What do you do, when you don’t feel quite yourself? Getting through the week - or even just the day - feels overwhelming. It’s not that you don’t have the strength somewhere inside, it’s that you don’t have the willpower, the desire, it all just feels a bit, well, hopeless. Like you want to walk away. Like there isn’t a light at the end of the tunnel. What do you do, when you don’t recognise yourself anymore, not the guy you were a few years back? The stress, the commitments, the people who’ve let you down - the people you’ve let down - the whole great swirling headache of it all.
Maybe you think to yourself, “suck it up, get on with it”, maybe you think “I just can’t cope anymore like this, but I can’t talk to anyone about this. Don’t want to feel weak, or stupid. Don’t want the people close to me to think less of me in some way”. Or maybe you simply think of how you wish it’d all go away, that the ground could just close up over you and you could finally escape, disappear into silence and darkness.

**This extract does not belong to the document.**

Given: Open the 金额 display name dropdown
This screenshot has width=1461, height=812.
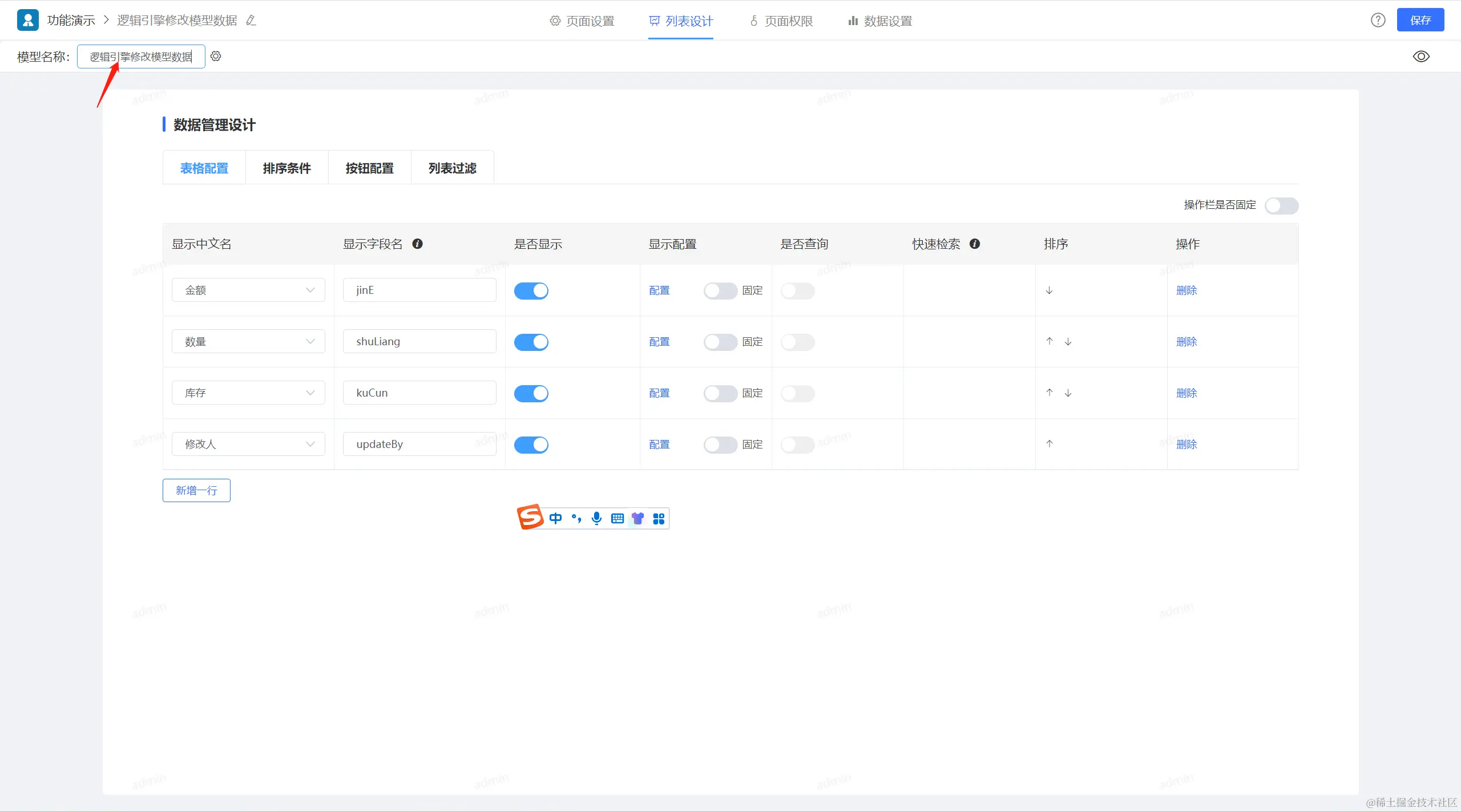Looking at the screenshot, I should pos(248,290).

That’s the thing with men’s mental health: that we, as men, are much less likely to be aware that what we are experiencing is a mental health issue . We might shrug it off, try to distract ourselves away from the gnawing, hollow feeling that keeps returning whenever we stop the doing; the un-satisfactoriness of life, the heartache, the grief, the memories we’ve pushed back into the depths, the missed chances, the way life hasn’t turned out how we’d thought it would. We keep things at bay as best we can so we can just get through the days. So no, perhaps that’s just life - we think. That’s not a mental health thing. And so we carry on.
Yet how can we carry on, really? In the UK as a man under the age of 45, the thing you’re most likely to die of? Not cancer, not a car crash, not a heart condition - suicide . Let that sink in. As a male under 45 in the UK the most likely thing to kill you, is you. This equates to 18 deaths every day, and you don’t have to speak to too many people to find someone who has directly been affected by the human truth behind that numerical figure.
Men’s mental health issues are wide ranging, yet that range of problems is even more pronounced for African and Caribbean men, based on their perceptions of mental health services and a belief that these services will discriminate against them . Mental health issues hold vast numbers of the population in their silent grip, yet each individual is struggling with their own complex array of conditions, circumstances and intersectionality affected by age, race, class, sexual orientation, grief and more.
So what do we do? For sure - we must increase visibility and continue to normalise the topic of men’s mental health. Charities such as C.A.L.M. provide life-changing service to hundreds of thousands of men each year, helping them talk, be heard, and find the best way through their unique situation.
But we also need to acknowledge, that men may not see themselves as having mental health issues, that the lexicon around this topic carries with it a stigma - that you have to be “really crazy’, or in psychosis, or in a Victorian style asylum for it to be considered mental health. We need to talk about mental health as a spectrum, and that feeling low and hopeless for several months on end is not normal, or just what “life is supposed to be like”. It has real causes and real solutions.
And on an individual level, if you are aware of these issues around mens’ mental health, if you too have had your struggles and battles, then we owe it to our fellow men to share openly about that, to be vulnerable, and to erode the archaic structures and ‘stiff upper lip’ mentalities that keep us locked in our own silence and darkness. Men have measurably lower access to the social support of friends, relatives and community so we have to step up and be that support for them.
If you know someone who seems to be struggling, you don’t have to call them out on it, it’s not your place to diagnose them or tell them what’s wrong, but it is your place to listen and you can let them know you’re there for them, that you’ve got their back if they want to talk. You can show them through your own openness and strength to speak of your own experiences, that you too have had your struggles, and that talking about it openly has been really helpful. The men in your life may appear to have it all together on the surface, but let them know that you’ve got their back and that talking it through can bring about peace of mind and a problem shared.